**DATA PROVIDED**

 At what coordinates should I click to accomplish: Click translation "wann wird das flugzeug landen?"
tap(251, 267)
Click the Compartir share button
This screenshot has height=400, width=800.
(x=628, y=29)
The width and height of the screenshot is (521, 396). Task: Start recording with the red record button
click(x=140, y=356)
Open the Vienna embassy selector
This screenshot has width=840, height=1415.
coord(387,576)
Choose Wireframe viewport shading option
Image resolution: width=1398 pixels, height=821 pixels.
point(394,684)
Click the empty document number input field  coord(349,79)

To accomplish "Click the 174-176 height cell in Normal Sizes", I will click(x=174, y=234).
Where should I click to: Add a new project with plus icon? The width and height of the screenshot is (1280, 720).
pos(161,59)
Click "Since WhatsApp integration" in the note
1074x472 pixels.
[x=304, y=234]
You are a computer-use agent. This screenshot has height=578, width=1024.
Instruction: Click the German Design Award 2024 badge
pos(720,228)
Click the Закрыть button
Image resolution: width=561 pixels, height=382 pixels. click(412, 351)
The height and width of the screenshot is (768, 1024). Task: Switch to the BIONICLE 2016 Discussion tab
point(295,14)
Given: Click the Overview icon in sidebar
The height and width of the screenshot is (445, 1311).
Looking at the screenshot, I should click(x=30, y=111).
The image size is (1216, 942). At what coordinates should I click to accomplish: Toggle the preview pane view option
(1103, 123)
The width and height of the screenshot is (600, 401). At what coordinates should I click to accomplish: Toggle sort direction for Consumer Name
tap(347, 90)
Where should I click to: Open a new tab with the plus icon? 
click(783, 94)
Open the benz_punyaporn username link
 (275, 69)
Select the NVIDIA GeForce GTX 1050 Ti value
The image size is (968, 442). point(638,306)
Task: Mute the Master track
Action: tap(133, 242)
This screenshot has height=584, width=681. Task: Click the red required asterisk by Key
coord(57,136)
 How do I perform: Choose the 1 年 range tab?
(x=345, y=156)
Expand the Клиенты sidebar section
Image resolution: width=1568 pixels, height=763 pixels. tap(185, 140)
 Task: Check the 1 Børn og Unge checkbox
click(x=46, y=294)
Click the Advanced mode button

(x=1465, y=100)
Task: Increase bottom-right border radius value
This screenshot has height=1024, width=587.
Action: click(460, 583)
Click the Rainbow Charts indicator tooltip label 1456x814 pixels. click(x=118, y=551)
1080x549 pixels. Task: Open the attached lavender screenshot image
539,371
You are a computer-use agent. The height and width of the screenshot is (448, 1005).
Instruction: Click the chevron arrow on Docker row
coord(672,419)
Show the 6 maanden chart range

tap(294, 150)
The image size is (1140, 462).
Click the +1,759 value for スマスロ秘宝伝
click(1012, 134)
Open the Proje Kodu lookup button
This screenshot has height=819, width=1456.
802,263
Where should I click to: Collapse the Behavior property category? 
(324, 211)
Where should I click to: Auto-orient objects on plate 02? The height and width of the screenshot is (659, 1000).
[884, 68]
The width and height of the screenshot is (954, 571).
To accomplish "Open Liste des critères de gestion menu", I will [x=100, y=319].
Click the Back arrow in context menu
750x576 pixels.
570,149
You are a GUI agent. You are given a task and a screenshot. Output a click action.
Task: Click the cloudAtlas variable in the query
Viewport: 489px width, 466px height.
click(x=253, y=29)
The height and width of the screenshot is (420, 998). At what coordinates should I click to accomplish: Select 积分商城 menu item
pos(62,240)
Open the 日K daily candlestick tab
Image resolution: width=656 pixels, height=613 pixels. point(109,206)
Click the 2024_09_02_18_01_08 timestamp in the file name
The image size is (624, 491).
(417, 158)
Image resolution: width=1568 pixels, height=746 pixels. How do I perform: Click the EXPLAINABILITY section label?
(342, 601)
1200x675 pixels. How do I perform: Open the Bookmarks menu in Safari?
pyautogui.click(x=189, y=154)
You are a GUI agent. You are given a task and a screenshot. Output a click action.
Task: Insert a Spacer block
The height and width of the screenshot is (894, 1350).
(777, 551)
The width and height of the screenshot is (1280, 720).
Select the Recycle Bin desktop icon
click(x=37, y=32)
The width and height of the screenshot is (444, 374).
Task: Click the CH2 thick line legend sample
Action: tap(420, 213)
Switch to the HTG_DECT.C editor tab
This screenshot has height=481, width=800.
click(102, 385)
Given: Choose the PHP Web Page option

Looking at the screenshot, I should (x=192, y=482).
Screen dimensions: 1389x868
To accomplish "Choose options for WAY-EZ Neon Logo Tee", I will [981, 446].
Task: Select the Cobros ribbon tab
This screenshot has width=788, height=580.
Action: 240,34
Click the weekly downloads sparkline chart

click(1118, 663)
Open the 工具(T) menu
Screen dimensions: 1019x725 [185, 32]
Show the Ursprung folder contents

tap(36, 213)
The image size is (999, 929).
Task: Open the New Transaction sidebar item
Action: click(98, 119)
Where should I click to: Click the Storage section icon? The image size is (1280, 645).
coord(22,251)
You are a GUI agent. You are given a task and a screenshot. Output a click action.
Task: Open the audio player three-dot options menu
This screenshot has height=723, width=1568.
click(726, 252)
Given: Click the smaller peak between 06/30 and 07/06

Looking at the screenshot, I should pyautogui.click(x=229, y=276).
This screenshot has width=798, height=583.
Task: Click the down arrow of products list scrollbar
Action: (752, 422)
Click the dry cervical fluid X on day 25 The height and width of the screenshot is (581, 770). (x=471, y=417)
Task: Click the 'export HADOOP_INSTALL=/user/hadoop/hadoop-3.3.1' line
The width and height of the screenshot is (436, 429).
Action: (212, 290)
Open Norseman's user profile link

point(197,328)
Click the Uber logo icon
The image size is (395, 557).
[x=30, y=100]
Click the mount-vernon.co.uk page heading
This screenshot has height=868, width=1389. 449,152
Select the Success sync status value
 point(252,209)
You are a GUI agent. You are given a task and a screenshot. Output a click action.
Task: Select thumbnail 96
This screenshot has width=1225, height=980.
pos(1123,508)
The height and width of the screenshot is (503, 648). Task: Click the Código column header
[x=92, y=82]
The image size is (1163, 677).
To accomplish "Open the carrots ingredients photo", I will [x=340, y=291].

**EXERCISE INSTRUCTIONS**
Find the line that contains "Open the 工具(T) menu". Restate it and all lines after it exactly, ending with the final line of the data.

**WRITTEN RESPONSE**
Open the 工具(T) menu
Screen dimensions: 1019x725 [185, 32]
Show the Ursprung folder contents

tap(36, 213)
The image size is (999, 929).
Task: Open the New Transaction sidebar item
Action: click(98, 119)
Where should I click to: Click the Storage section icon? The image size is (1280, 645).
coord(22,251)
You are a GUI agent. You are given a task and a screenshot. Output a click action.
Task: Open the audio player three-dot options menu
This screenshot has height=723, width=1568.
click(726, 252)
Given: Click the smaller peak between 06/30 and 07/06

Looking at the screenshot, I should pyautogui.click(x=229, y=276).
This screenshot has width=798, height=583.
Task: Click the down arrow of products list scrollbar
Action: (752, 422)
Click the dry cervical fluid X on day 25 The height and width of the screenshot is (581, 770). (x=471, y=417)
Task: Click the 'export HADOOP_INSTALL=/user/hadoop/hadoop-3.3.1' line
The width and height of the screenshot is (436, 429).
Action: (212, 290)
Open Norseman's user profile link

point(197,328)
Click the Uber logo icon
The image size is (395, 557).
[x=30, y=100]
Click the mount-vernon.co.uk page heading
This screenshot has height=868, width=1389. 449,152
Select the Success sync status value
 point(252,209)
You are a GUI agent. You are given a task and a screenshot. Output a click action.
Task: Select thumbnail 96
This screenshot has width=1225, height=980.
pos(1123,508)
The height and width of the screenshot is (503, 648). Task: Click the Código column header
[x=92, y=82]
The image size is (1163, 677).
To accomplish "Open the carrots ingredients photo", I will [x=340, y=291].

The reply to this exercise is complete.